§ **Work order**: If a line in the data below contains the word "will", copy it out.

§ **Exercise material**:
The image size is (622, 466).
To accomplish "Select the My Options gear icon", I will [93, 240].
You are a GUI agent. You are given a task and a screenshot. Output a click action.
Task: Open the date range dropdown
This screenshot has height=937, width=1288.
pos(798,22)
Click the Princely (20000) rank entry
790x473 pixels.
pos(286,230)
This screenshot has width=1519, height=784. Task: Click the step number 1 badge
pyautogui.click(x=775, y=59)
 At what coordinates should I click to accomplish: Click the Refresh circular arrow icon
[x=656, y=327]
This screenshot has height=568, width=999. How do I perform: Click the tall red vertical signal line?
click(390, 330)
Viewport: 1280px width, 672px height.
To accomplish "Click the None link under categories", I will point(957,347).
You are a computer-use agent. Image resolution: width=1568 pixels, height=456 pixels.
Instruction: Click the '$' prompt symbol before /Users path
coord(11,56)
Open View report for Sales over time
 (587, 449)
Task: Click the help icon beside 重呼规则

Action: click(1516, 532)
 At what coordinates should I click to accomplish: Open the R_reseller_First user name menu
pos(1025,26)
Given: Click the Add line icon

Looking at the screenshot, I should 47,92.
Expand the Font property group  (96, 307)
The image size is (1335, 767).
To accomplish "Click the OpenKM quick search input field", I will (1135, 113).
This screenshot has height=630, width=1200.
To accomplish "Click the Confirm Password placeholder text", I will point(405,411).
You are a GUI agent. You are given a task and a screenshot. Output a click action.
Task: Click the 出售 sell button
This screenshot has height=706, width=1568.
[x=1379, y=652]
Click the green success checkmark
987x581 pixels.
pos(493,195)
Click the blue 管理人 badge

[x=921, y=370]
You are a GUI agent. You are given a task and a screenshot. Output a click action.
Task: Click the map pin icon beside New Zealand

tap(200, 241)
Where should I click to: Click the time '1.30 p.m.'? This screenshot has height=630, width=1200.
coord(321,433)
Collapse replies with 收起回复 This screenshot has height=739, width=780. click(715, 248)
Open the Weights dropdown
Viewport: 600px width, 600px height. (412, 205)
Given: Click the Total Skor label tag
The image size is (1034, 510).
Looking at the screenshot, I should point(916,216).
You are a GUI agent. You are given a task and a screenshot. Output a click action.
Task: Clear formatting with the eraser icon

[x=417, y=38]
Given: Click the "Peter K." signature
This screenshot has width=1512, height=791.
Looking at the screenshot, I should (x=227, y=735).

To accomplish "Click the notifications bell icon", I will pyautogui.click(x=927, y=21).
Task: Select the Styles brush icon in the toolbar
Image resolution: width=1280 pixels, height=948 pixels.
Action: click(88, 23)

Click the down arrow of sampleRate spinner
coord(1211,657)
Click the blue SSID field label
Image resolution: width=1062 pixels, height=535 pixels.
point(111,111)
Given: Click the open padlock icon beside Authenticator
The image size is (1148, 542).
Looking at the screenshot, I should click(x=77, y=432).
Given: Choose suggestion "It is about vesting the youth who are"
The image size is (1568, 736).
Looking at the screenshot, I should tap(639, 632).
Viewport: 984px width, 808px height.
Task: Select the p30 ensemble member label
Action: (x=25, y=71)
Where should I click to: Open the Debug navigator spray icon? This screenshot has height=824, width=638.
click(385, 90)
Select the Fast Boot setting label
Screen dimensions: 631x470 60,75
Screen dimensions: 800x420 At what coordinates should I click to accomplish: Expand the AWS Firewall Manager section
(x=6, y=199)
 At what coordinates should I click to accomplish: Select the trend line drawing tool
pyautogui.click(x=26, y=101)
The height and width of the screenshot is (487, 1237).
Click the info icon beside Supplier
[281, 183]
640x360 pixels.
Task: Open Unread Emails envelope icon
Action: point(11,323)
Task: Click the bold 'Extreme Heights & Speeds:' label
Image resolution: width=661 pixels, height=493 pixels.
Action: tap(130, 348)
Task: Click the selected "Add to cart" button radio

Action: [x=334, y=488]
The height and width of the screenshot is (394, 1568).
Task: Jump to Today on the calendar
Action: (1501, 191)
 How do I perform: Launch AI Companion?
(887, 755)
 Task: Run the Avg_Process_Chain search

§ **Written solution**:
To accomplish "Select the My Options gear icon", I will [93, 240].
To accomplish "Click the None link under categories", I will point(957,347).
To accomplish "Click the OpenKM quick search input field", I will (1135, 113).
To accomplish "Click the Confirm Password placeholder text", I will point(405,411).
To accomplish "Click the notifications bell icon", I will pyautogui.click(x=927, y=21).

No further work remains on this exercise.